__Work to complete__. Starting at the line of the rows below that contains "coordinates (722, 654)." and ending at the line that contains "the representation of", set those lines out as a JSON list of strings with one string per line. Leave out any blank lines.

__Task input__.
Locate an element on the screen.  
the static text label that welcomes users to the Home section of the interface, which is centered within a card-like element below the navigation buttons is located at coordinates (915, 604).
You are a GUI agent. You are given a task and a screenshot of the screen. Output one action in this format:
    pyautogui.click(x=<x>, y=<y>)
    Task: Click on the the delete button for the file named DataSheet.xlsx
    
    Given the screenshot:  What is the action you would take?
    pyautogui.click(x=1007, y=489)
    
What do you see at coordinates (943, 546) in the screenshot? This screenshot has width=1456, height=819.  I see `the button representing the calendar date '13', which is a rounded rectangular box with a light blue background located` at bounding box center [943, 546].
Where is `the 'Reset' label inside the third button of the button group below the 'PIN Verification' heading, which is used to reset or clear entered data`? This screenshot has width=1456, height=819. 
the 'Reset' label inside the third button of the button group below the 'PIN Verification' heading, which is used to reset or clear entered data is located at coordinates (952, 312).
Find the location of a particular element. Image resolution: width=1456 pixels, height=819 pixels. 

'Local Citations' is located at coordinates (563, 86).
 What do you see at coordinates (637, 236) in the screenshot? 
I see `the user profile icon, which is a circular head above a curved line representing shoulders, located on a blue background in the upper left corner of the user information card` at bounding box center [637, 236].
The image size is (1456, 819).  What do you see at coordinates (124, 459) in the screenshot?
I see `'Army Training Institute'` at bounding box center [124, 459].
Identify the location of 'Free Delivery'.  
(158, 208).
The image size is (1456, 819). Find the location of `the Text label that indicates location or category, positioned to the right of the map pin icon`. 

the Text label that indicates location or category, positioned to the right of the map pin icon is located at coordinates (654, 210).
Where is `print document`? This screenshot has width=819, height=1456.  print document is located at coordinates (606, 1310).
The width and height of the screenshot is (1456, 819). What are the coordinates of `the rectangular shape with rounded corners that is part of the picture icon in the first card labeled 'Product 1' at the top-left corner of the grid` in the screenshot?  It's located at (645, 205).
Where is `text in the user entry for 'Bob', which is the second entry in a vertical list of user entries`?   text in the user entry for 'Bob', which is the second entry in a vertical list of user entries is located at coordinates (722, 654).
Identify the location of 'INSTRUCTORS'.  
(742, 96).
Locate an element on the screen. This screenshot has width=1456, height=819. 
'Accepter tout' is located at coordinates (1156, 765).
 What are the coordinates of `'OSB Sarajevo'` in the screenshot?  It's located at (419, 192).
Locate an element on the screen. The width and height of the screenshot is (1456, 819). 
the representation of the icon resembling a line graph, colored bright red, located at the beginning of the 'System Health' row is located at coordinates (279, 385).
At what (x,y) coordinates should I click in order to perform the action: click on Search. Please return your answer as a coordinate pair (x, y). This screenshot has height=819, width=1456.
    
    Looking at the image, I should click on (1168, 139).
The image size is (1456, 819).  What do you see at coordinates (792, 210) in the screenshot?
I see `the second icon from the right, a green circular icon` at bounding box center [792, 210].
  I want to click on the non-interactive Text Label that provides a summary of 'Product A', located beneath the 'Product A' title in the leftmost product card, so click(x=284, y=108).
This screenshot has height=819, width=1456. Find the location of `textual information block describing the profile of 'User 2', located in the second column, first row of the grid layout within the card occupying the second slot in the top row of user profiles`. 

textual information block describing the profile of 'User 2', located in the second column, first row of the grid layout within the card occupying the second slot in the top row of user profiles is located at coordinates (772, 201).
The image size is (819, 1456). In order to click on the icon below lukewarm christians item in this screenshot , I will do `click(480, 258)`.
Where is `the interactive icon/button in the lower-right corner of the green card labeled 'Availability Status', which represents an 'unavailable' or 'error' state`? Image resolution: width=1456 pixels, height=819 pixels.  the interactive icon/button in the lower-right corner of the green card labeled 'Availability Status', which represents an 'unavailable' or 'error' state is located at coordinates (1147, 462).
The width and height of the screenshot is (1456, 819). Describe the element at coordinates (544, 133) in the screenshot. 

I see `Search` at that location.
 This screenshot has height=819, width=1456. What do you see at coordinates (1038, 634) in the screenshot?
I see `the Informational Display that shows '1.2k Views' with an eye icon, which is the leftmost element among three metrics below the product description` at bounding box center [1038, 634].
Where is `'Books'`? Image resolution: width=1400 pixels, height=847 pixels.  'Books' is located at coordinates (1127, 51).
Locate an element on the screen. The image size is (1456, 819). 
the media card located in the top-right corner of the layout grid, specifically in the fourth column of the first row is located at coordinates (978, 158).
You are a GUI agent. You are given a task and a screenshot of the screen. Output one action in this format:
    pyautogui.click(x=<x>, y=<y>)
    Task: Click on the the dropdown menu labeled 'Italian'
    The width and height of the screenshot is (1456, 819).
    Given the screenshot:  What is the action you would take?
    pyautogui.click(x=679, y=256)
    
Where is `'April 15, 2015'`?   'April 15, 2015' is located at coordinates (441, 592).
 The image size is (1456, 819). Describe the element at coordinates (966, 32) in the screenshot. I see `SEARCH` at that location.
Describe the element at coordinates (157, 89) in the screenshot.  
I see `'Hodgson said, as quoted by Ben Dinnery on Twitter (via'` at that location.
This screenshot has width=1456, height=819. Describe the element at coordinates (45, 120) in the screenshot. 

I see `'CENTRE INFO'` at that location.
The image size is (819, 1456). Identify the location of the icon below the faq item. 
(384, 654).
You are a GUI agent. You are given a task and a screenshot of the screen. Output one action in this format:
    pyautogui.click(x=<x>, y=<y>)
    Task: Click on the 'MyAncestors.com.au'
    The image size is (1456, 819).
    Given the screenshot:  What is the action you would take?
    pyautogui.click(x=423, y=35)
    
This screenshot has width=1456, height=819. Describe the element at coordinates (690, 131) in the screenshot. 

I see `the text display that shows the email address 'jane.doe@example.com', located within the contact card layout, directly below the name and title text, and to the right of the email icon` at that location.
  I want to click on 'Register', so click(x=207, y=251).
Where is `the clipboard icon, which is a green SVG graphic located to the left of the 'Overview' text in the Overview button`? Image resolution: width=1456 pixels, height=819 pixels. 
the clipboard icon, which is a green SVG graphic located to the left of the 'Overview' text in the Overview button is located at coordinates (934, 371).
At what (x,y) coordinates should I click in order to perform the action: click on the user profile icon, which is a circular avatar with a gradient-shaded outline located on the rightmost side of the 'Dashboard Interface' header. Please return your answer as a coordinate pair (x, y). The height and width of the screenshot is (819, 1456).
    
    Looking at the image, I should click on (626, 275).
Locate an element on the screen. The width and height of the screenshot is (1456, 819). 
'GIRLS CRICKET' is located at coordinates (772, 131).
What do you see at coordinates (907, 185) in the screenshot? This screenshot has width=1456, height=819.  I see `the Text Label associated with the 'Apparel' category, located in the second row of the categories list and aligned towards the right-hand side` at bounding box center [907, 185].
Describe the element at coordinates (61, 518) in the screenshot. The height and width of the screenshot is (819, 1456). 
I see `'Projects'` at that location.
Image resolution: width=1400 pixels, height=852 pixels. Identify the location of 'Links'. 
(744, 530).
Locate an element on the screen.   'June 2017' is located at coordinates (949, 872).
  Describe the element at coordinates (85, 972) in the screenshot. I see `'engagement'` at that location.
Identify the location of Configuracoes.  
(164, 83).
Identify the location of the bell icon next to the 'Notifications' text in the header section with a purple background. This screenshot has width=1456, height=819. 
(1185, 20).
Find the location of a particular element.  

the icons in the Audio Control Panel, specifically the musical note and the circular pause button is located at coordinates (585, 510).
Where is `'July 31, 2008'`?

__Response to this exercise__.
[
  "Where is `text in the user entry for 'Bob', which is the second entry in a vertical list of user entries`?   text in the user entry for 'Bob', which is the second entry in a vertical list of user entries is located at coordinates (722, 654).",
  "Identify the location of 'INSTRUCTORS'.  ",
  "(742, 96).",
  "Locate an element on the screen. This screenshot has width=1456, height=819. ",
  "'Accepter tout' is located at coordinates (1156, 765).",
  " What are the coordinates of `'OSB Sarajevo'` in the screenshot?  It's located at (419, 192).",
  "Locate an element on the screen. The width and height of the screenshot is (1456, 819). ",
  "the representation of the icon resembling a line graph, colored bright red, located at the beginning of the 'System Health' row is located at coordinates (279, 385)."
]